The first example is easy and simple to use. The -F option works well, especially where we do not need any additional header information:

$ awk -F":" '{ print $1 }' /etc/passwd

We could also do this within the BEGIN block; this is useful when we want to use the BEGIN block to display header information:

$ awk ' BEGIN { FS=":" } { print $1 } ' /etc/passwd

We can see this clearly in the preceding example, in which we named the BEGIN block and all of the code within it is corralled by the brace brackets. The main block has no name and is enclosed within the brace brackets.

After seeing the BEGIN block and the main code blocks, we will now look at the END code block. This is often used to display summary data. For example, if we want to print the total lines in the passwd file, we can make use of the END block. The code with the BEGIN and END blocks is processed just once, whereas the main block is processed for each line. The following example adds to the code we have written so far to include the total line count:

$ awk ' BEGIN { FS=":" } { print $1 } END { print NR } ' /etc/passwd

The awk internal variable NR maintains the number of processed lines. If we want, we can add some additional text to this. This can be used to annotate the summary data. We can also make use of the single quotes that are used with the AWK language; they will allow us to spread the code across multiple lines. Once we have opened the single quotes, we can add newlines to the command line right until we close the quote. This is demonstrated in the next example where we have extended the summary information:

$ awk ' BEGIN { FS=":" }
> { print $1 }
> END { print "Total:",NR } ' /etc/passwd

If we do not wish to end our AWK experience here, we can easily display a running line count with each line, as well as the final total. This is shown in the following example:

$ awk ' BEGIN { FS=":" }
> { print NR,$1 }
> END { print "Total:",NR } ' /etc/passwd

The following screenshot captures this command and shows a partial output:

In the first example with BEGIN, we saw that there is no reason why we cannot use the END code block in isolation without a main code block. If we need to emulate the wc -l command, we can use the following awk statement:

$ awk ' END { print NR }' /etc/passwd

The output will be the line count from the file. The following screenshot shows both the use of the awk command and the wc command to count the lines in the /etc/passwd file:

As we can see, the output does tally with 28 lines and our code has worked.
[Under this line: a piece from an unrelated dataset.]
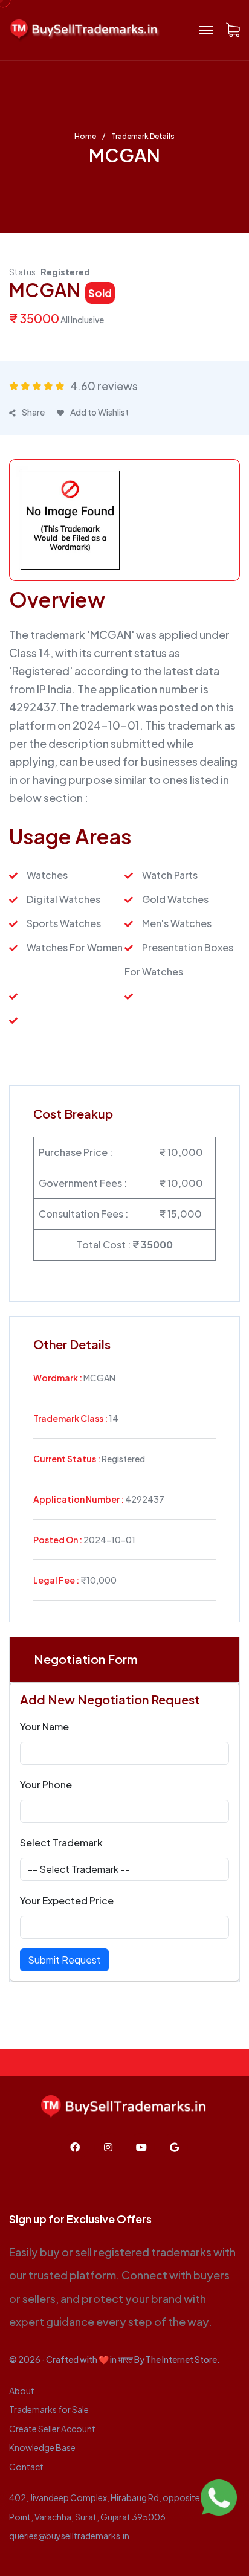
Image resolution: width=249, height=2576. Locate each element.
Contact (26, 2466)
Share (33, 411)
Another feature that we can practice with is working on selected lines only. For example, if we want to print only the first five lines, we will use the following statement:

$ awk ' NR < 6 ' /etc/passwd

If we want to print lines 8 through to 12, we can use the following code:

$ awk ' NR==8,NR==12 ' /etc/passwd

We can also use regular expressions to match the text in the lines. Take a look at the following example where we look at the lines that end in the word bash:

$ awk ' /bash$/ ' /etc/passwd

The example and the output it produces are shown in the following screenshot:

So if you want to use a regex pattern, you should use two slashes and write the pattern between them, /bash$/.